I think the PC Server farm is great for small to mid-size businesses (who may not have the capital nor desire to build a large infrastructure), and possibly as temporary expansion/backups for larger firms, especially during random peak volumes.
PC server farms may not be the right term. Xeon and then IA64 based server farms would drop the "PC" part, which I don't think is even in the description today. I think it's just server farms. A nit, I know. A recent article described server farms used by some large companies, and they mentioned IBM S390 as the central web server. One of these sites could cost the owner millions of dollars per significant outage (like what happened to ebay). AS far as outsourcing server farms goes, I thing ANY company, regardless of size, could be a candidate to do this. Outsourcing is THE trend of the 90's, 00's. Which leads to the next topic, RAS:
Tony, when you say IBM is the leader, what specifically were you referring to (i.e. for what market segment/application?) I'm interested in learning your thoughts.

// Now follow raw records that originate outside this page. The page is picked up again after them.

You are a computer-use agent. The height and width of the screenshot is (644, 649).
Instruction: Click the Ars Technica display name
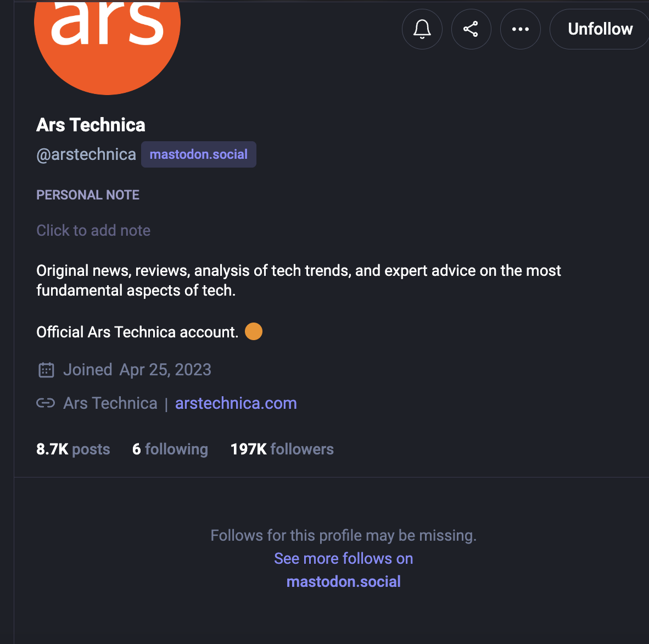91,125
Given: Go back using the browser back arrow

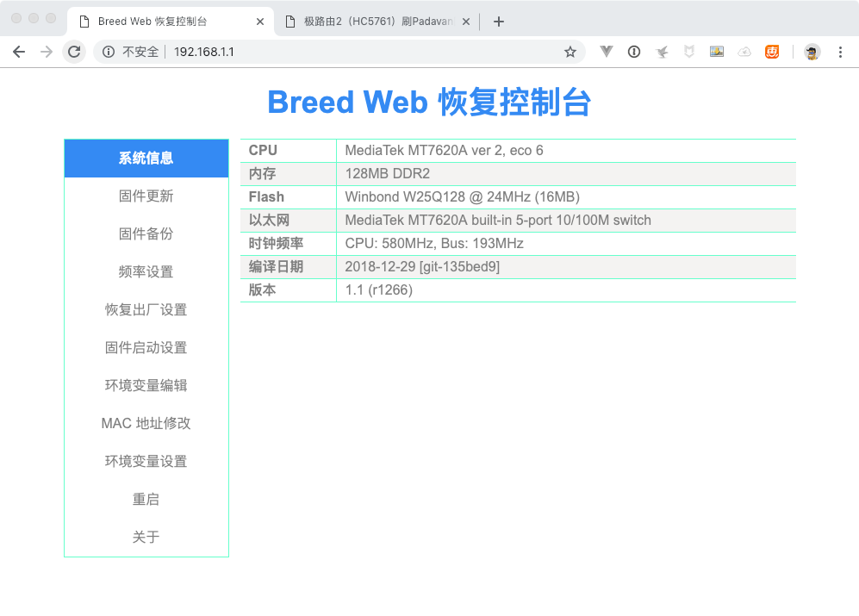Looking at the screenshot, I should 19,52.
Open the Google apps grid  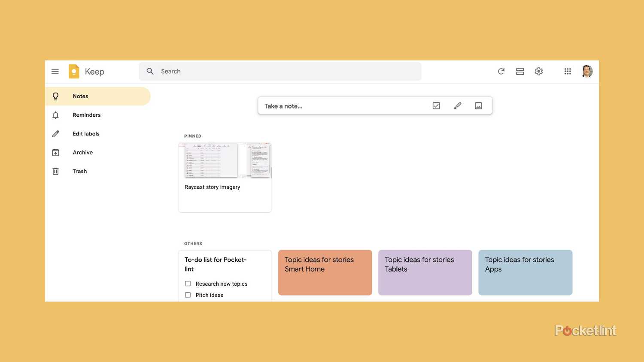(568, 71)
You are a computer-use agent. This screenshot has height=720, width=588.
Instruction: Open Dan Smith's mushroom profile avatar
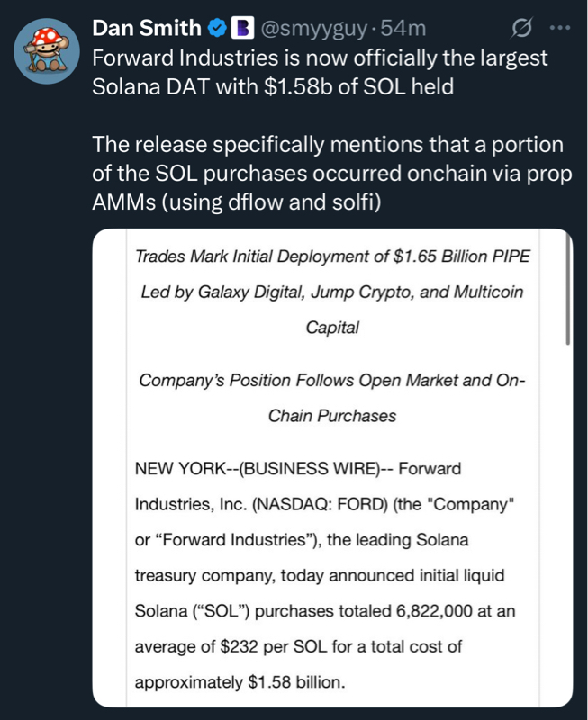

What I meant in the post was that IBM "invented" RAS, or at least the acronym, for all market segments. They put RAS right up there with performance and price in importance as a selling factor for their products used for mission critical applications. I would say they make RAS as important as performance and price in their medium to large system products. Most of all the rest of the hype we hear and read here and elsewhere is on the other two, and RAS is almost never mentioned. IBM's commercials on TV have been RAS oriented for the last several years. Point is, what good is something that runs at xxx megahertz or yyy specints if it goes down even once in a year. One outage a year, even for their most complex system, would be considered abysmal for IBM.
A few key RAS features in IBM S390. e.g.:
- Concurrent hardware and microcode upgrades (no power down, no touch) including CPUs.
- Concurrent hardware and microcode repair (no power down, no touch).
- No single point of failure (NSPF), hardware or software. Pull the plug on that sucker and it keeps going. Probably as much as 10% of overall logic hardware devoted to ECC of all kinds, retry, data integrity testing, etc., to support NSPF.
I know I sound like a broken record on this stuff.